Zbigniew Raubo w rozmowie z Michałem Tuszyńskim na kanale FANSPORTU TV przyznał, że pojedynek Taylor vs. Serrano był jednym z najlepszych w historii kobiecego boksu. To nadało sportowego wymiaru wydarzeniu, którego jednak nie potrafił nazwać inaczej, niż „szopką”.
– Jeżeli ktoś, chce coś oglądać, jeżeli ktoś coś robi – to dlaczego tego nie robić? To nie ma nic wspólnego ze sportem, ale akurat w tym widowisku, show rozrywkowym, była walka powiedzmy tysiąclecia kobiecego boksu. To było takie połączenia mega-sportu z show, z biznesem… I to temu Paulowi wyszło w tysiącach procent.

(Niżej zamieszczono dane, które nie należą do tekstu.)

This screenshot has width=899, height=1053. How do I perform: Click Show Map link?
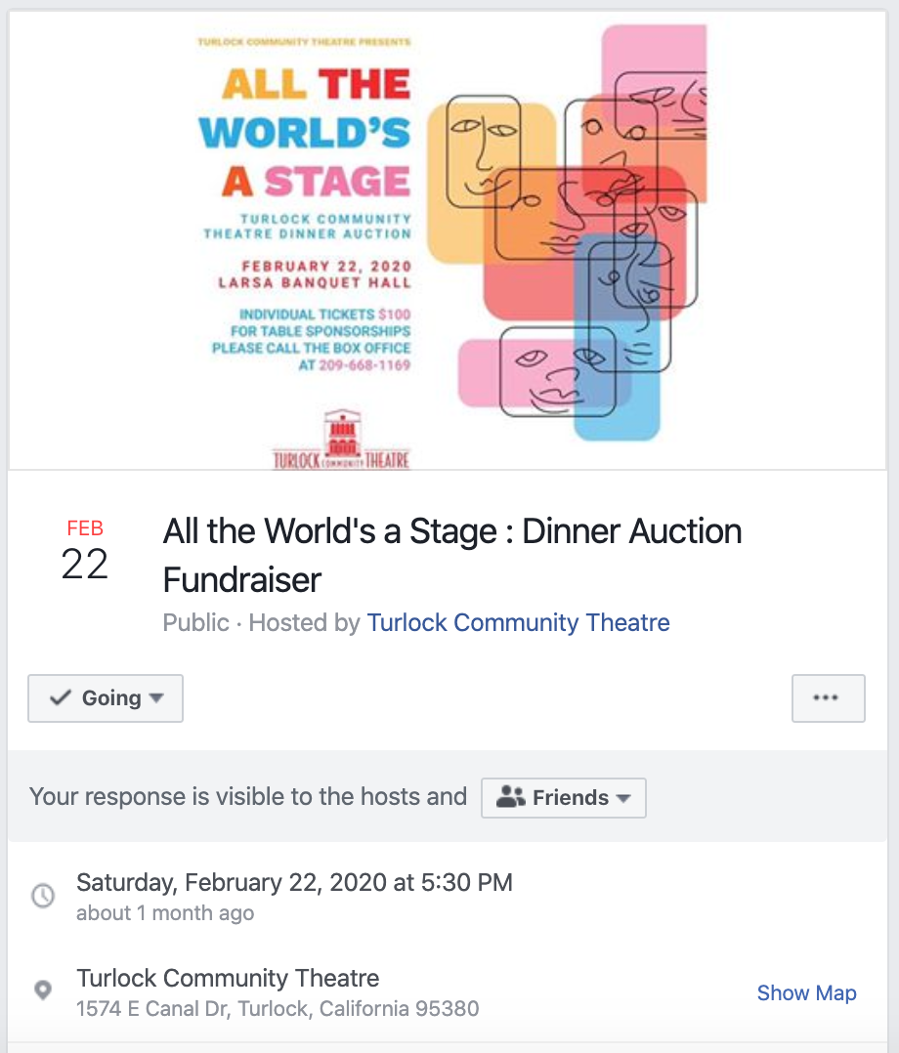pos(806,992)

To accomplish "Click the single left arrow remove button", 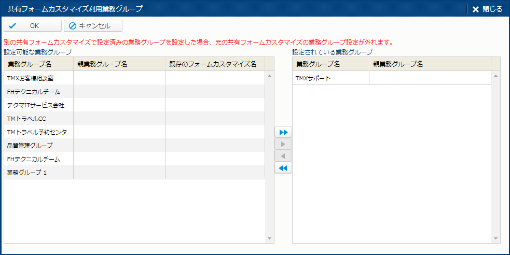I will [283, 156].
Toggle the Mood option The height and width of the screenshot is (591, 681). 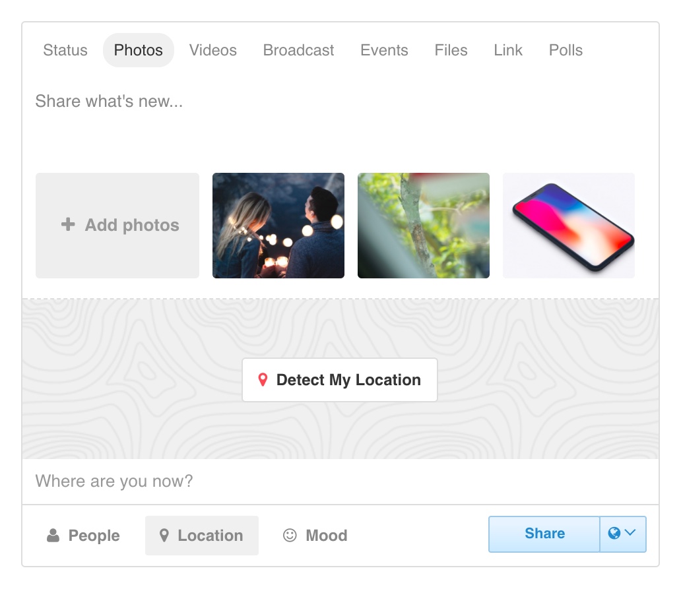(x=315, y=536)
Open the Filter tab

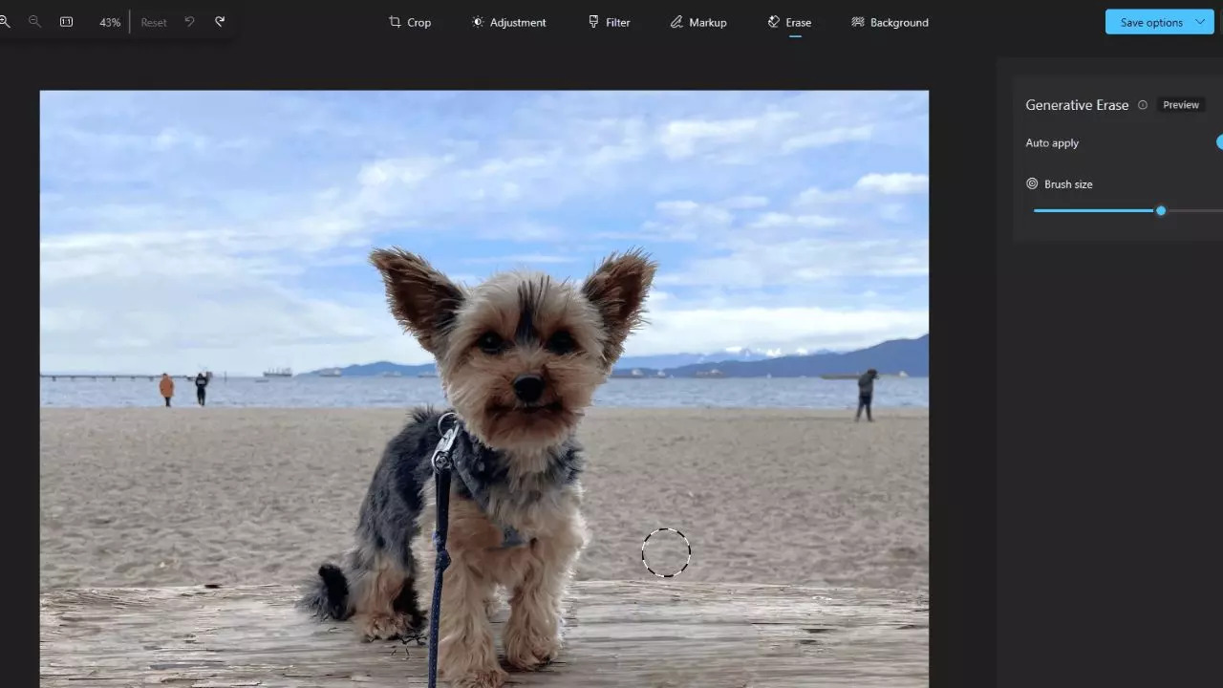pos(609,22)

– To, co robił z Mikiem Tysonem – to nie miało nic wspólnego ze sportem. To było dwóch dżentelmenów, którzy chcieli się pokazać. Jeden, że jeszcze żyje, jeszcze funkcjonuje, jeszcze się rusza. Drugi chciał światu udowodnić Mike’a Tysona – udało mu się. Ale kto słucha moich wywiadów ten wie, że mówiłem: to jest 10% Mike’a Tysona. On wyszedł po to, żeby się pokazać, żeby poczuć tej adrenaliny. I przy tym zarobić kolosalne pieniądze, bo 20 milionów dolarów za tę szopkę, za ten cyrk. Wyglądało to żałośnie, ja nie oglądałem tej walki. Nie zdobyłem się na to.